**GOAL OF THE EXERCISE**
Only a slice of the listing below is wanted. Retype the lines from the one containing "Wrenhalle, George (136, 2295)" through the one containing "Leighe, Katherine (135, 1022)", exactly, both ends included.

......

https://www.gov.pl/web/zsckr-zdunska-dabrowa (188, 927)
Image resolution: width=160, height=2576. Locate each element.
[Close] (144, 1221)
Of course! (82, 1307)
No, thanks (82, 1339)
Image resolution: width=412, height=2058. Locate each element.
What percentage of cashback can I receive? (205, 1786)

......

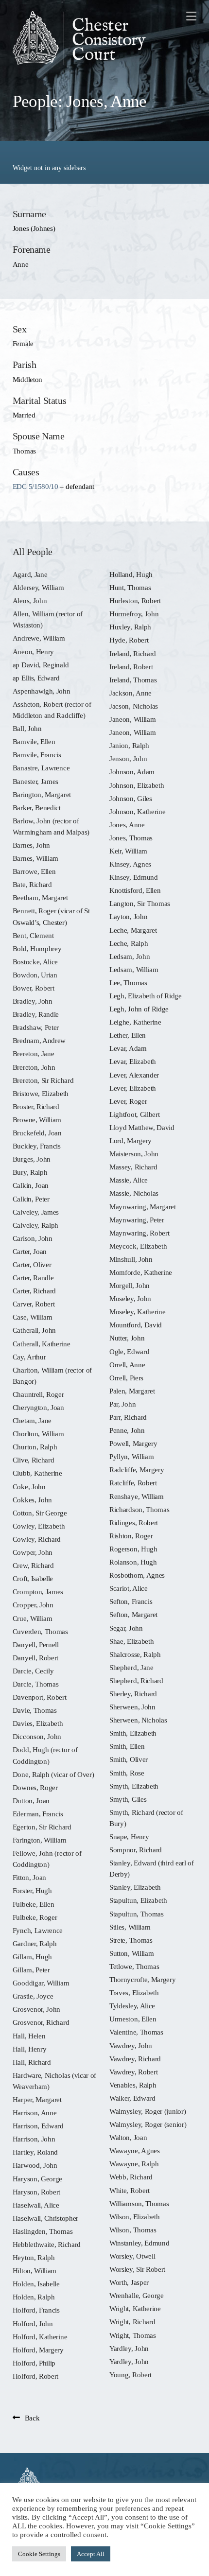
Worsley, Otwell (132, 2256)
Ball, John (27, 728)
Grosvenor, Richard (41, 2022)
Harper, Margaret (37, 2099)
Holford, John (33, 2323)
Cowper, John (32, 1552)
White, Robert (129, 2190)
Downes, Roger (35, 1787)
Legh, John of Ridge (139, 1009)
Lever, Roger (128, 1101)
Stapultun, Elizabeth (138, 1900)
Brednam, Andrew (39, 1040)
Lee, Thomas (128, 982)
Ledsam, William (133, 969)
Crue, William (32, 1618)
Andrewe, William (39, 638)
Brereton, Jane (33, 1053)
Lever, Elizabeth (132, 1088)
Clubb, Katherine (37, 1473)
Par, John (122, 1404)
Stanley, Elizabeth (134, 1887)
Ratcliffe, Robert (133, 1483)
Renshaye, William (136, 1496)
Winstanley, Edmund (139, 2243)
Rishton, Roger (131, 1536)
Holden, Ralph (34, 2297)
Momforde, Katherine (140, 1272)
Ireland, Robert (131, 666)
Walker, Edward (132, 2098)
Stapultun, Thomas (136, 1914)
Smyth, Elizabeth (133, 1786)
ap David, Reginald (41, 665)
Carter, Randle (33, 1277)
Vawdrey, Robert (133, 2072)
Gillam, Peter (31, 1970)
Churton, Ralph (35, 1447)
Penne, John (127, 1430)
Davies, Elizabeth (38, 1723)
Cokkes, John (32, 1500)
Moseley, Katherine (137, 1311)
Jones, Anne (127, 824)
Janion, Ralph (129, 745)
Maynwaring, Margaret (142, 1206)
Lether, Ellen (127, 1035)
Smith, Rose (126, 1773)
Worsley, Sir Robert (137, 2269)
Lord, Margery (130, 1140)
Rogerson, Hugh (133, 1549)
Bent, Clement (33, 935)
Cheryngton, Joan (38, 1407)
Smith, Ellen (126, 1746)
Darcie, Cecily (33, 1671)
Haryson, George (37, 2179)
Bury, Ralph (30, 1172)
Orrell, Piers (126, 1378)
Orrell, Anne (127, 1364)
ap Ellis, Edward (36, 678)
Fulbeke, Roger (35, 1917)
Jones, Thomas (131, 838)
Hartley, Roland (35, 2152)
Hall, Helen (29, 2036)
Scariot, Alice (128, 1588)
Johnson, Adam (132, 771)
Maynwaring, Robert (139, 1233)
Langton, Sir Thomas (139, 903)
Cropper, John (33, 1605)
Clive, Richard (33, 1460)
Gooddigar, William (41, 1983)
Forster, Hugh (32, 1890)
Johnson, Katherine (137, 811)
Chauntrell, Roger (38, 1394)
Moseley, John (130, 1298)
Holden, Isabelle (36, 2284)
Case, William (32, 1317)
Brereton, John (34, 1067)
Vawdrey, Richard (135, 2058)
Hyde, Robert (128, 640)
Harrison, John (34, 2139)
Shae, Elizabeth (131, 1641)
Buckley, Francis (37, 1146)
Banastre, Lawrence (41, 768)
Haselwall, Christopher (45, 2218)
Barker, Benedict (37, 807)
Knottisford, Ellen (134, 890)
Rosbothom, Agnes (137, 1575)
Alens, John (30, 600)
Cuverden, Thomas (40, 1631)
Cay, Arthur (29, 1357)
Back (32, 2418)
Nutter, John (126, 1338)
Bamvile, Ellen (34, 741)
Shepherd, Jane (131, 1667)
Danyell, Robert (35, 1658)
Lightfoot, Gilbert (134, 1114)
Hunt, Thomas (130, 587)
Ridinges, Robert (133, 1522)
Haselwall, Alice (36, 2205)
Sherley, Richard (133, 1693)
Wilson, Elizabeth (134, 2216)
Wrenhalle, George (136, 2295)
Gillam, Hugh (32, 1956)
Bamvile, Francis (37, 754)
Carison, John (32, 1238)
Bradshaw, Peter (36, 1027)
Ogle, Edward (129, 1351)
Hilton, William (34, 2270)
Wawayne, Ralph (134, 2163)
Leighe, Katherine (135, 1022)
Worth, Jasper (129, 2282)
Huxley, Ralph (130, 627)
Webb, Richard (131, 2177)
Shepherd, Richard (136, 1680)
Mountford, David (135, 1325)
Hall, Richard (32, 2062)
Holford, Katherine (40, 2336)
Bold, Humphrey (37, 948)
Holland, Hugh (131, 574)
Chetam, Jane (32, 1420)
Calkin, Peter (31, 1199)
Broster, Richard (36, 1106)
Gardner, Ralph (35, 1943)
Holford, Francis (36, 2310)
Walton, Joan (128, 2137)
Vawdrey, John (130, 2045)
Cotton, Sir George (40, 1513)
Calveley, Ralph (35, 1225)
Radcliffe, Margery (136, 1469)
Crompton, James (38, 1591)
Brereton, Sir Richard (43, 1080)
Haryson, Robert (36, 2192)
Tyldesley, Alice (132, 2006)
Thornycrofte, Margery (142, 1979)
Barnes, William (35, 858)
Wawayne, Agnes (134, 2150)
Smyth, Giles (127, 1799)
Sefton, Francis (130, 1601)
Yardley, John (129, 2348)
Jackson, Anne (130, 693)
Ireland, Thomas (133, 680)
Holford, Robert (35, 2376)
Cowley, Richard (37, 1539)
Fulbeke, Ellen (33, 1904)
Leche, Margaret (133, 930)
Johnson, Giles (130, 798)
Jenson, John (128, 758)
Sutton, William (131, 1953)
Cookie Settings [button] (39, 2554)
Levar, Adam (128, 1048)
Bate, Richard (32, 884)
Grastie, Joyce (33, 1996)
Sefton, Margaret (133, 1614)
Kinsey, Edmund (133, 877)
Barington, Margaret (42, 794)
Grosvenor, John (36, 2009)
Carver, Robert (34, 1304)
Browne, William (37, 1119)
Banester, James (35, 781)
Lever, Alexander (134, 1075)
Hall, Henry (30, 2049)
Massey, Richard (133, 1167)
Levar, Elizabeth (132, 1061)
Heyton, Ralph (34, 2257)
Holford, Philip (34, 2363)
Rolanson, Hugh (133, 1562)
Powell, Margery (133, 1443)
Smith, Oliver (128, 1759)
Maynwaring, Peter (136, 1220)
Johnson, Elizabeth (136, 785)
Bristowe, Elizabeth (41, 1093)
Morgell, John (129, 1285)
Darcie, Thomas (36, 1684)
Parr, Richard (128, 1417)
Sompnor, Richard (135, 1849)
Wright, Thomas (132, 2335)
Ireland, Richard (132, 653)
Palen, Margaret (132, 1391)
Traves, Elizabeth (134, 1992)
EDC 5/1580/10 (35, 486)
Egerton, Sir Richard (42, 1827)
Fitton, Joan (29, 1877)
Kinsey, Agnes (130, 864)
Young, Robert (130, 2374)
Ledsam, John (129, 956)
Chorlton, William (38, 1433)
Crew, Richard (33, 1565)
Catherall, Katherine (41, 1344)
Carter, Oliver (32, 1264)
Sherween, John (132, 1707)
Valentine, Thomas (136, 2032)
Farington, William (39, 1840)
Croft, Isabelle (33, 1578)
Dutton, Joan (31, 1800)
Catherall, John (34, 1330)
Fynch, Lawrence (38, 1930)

......

**ANSWER TO THIS PROBLEM**
Wrenhalle, George (136, 2295)
Gillam, Hugh (32, 1956)
Bamvile, Francis (37, 754)
Carison, John (32, 1238)
Bradshaw, Peter (36, 1027)
Ogle, Edward (129, 1351)
Hilton, William (34, 2270)
Wawayne, Ralph (134, 2163)
Leighe, Katherine (135, 1022)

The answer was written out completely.